Text and element pointing records:
______________________________
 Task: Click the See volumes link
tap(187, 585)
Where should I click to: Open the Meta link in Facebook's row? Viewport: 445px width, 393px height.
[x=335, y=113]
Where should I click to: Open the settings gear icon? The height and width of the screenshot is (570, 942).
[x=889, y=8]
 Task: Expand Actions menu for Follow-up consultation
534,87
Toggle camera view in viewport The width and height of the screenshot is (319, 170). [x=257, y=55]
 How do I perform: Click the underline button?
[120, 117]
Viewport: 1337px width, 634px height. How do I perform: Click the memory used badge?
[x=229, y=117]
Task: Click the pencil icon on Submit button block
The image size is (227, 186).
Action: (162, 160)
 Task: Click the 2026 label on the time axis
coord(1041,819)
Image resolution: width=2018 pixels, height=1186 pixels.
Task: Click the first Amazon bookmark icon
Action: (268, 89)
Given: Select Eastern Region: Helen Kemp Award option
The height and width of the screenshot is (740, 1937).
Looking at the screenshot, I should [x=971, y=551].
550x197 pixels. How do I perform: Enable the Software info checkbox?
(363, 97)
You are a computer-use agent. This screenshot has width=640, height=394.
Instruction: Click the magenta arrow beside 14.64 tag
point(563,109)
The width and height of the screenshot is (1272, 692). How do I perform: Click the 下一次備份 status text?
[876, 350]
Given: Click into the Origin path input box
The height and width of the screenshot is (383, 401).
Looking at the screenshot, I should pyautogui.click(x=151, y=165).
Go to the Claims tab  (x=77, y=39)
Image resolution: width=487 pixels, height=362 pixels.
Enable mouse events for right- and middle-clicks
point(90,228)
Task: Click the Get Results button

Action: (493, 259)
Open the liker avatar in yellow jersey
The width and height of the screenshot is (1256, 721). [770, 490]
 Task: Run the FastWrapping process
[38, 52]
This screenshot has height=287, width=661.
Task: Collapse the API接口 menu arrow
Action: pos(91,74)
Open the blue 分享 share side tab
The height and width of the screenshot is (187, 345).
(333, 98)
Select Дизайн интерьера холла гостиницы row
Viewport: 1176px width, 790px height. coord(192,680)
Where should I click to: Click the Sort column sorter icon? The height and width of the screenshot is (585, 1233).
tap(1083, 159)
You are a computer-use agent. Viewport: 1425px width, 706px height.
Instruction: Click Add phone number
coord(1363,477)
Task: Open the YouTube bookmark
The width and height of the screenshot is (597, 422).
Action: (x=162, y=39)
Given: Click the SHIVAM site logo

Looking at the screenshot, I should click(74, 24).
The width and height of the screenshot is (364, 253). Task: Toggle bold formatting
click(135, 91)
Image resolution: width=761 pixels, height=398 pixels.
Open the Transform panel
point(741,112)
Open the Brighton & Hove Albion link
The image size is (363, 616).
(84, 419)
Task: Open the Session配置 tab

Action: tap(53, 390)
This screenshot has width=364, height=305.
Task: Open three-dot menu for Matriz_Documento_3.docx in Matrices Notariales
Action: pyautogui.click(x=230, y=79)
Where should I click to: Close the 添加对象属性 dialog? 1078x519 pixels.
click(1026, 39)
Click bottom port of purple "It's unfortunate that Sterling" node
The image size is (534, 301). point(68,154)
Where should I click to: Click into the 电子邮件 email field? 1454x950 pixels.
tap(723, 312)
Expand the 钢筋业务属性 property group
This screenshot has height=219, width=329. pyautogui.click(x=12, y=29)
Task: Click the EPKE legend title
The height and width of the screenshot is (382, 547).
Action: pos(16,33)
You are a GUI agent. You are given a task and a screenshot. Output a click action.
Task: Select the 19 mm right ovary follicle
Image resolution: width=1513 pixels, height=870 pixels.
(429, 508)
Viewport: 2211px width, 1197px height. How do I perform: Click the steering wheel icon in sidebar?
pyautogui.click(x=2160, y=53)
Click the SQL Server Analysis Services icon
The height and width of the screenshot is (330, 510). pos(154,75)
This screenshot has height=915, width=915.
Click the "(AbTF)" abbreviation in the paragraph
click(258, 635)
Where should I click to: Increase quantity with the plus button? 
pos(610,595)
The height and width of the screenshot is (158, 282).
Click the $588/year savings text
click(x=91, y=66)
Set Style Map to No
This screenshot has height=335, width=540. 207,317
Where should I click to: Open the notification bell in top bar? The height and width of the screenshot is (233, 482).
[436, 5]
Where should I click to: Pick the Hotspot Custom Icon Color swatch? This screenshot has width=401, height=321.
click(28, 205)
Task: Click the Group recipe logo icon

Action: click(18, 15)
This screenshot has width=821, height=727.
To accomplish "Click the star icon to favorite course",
______________________________
Goal >> Write out all of the items above as a JSON list of strings, with one string per line and no blank lines.

Answer to this problem >>
[
  " Task: Click the See volumes link",
  "tap(187, 585)",
  "Where should I click to: Open the Meta link in Facebook's row? Viewport: 445px width, 393px height.",
  "[x=335, y=113]",
  "Where should I click to: Open the settings gear icon? The height and width of the screenshot is (570, 942).",
  "[x=889, y=8]",
  " Task: Expand Actions menu for Follow-up consultation",
  "534,87",
  "Toggle camera view in viewport The width and height of the screenshot is (319, 170). [x=257, y=55]",
  " How do I perform: Click the underline button?",
  "[120, 117]",
  "Viewport: 1337px width, 634px height. How do I perform: Click the memory used badge?",
  "[x=229, y=117]",
  "Task: Click the pencil icon on Submit button block",
  "The image size is (227, 186).",
  "Action: (162, 160)",
  " Task: Click the 2026 label on the time axis",
  "coord(1041,819)",
  "Image resolution: width=2018 pixels, height=1186 pixels.",
  "Task: Click the first Amazon bookmark icon",
  "Action: (268, 89)",
  "Given: Select Eastern Region: Helen Kemp Award option",
  "The height and width of the screenshot is (740, 1937).",
  "Looking at the screenshot, I should [x=971, y=551].",
  "550x197 pixels. How do I perform: Enable the Software info checkbox?",
  "(363, 97)",
  "You are a computer-use agent. This screenshot has width=640, height=394.",
  "Instruction: Click the magenta arrow beside 14.64 tag",
  "point(563,109)",
  "The width and height of the screenshot is (1272, 692). How do I perform: Click the 下一次備份 status text?",
  "[876, 350]",
  "Given: Click into the Origin path input box",
  "The height and width of the screenshot is (383, 401).",
  "Looking at the screenshot, I should pyautogui.click(x=151, y=165).",
  "Go to the Claims tab  (x=77, y=39)",
  "Image resolution: width=487 pixels, height=362 pixels.",
  "Enable mouse events for right- and middle-clicks",
  "point(90,228)",
  "Task: Click the Get Results button",
  "Action: (493, 259)",
  "Open the liker avatar in yellow jersey",
  "The width and height of the screenshot is (1256, 721). [770, 490]",
  " Task: Run the FastWrapping process",
  "[38, 52]",
  "This screenshot has height=287, width=661.",
  "Task: Collapse the API接口 menu arrow",
  "Action: pos(91,74)",
  "Open the blue 分享 share side tab",
  "The height and width of the screenshot is (187, 345).",
  "(333, 98)",
  "Select Дизайн интерьера холла гостиницы row",
  "Viewport: 1176px width, 790px height. coord(192,680)",
  "Where should I click to: Click the Sort column sorter icon? The height and width of the screenshot is (585, 1233).",
  "tap(1083, 159)",
  "You are a computer-use agent. Viewport: 1425px width, 706px height.",
  "Instruction: Click Add phone number",
  "coord(1363,477)",
  "Task: Open the YouTube bookmark",
  "The width and height of the screenshot is (597, 422).",
  "Action: (x=162, y=39)",
  "Given: Click the SHIVAM site logo",
  "Looking at the screenshot, I should click(74, 24).",
  "The width and height of the screenshot is (364, 253). Task: Toggle bold formatting",
  "click(135, 91)",
  "Image resolution: width=761 pixels, height=398 pixels.",
  "Open the Transform panel",
  "point(741,112)",
  "Open the Brighton & Hove Albion link",
  "The image size is (363, 616).",
  "(84, 419)",
  "Task: Open the Session配置 tab",
  "Action: tap(53, 390)",
  "This screenshot has width=364, height=305.",
  "Task: Open three-dot menu for Matriz_Documento_3.docx in Matrices Notariales",
  "Action: pyautogui.click(x=230, y=79)",
  "Where should I click to: Close the 添加对象属性 dialog? 1078x519 pixels.",
  "click(1026, 39)",
  "Click bottom port of purple \"It's unfortunate that Sterling\" node",
  "The image size is (534, 301). point(68,154)",
  "Where should I click to: Click into the 电子邮件 email field? 1454x950 pixels.",
  "tap(723, 312)",
  "Expand the 钢筋业务属性 property group",
  "This screenshot has height=219, width=329. pyautogui.click(x=12, y=29)",
  "Task: Click the EPKE legend title",
  "The height and width of the screenshot is (382, 547).",
  "Action: pos(16,33)",
  "You are a GUI agent. You are given a task and a screenshot. Output a click action.",
  "Task: Select the 19 mm right ovary follicle",
  "Image resolution: width=1513 pixels, height=870 pixels.",
  "(429, 508)",
  "Viewport: 2211px width, 1197px height. How do I perform: Click the steering wheel icon in sidebar?",
  "pyautogui.click(x=2160, y=53)",
  "Click the SQL Server Analysis Services icon",
  "The height and width of the screenshot is (330, 510). pos(154,75)",
  "This screenshot has height=915, width=915.",
  "Click the \"(AbTF)\" abbreviation in the paragraph",
  "click(258, 635)",
  "Where should I click to: Increase quantity with the plus button? ",
  "pos(610,595)",
  "The height and width of the screenshot is (158, 282).",
  "Click the $588/year savings text",
  "click(x=91, y=66)",
  "Set Style Map to No",
  "This screenshot has height=335, width=540. 207,317",
  "Where should I click to: Open the notification bell in top bar? The height and width of the screenshot is (233, 482).",
  "[436, 5]",
  "Where should I click to: Pick the Hotspot Custom Icon Color swatch? This screenshot has width=401, height=321.",
  "click(28, 205)",
  "Task: Click the Group recipe logo icon",
  "Action: click(18, 15)",
  "This screenshot has width=821, height=727.",
  "To accomplish \"Click the star icon to favorite course\","
]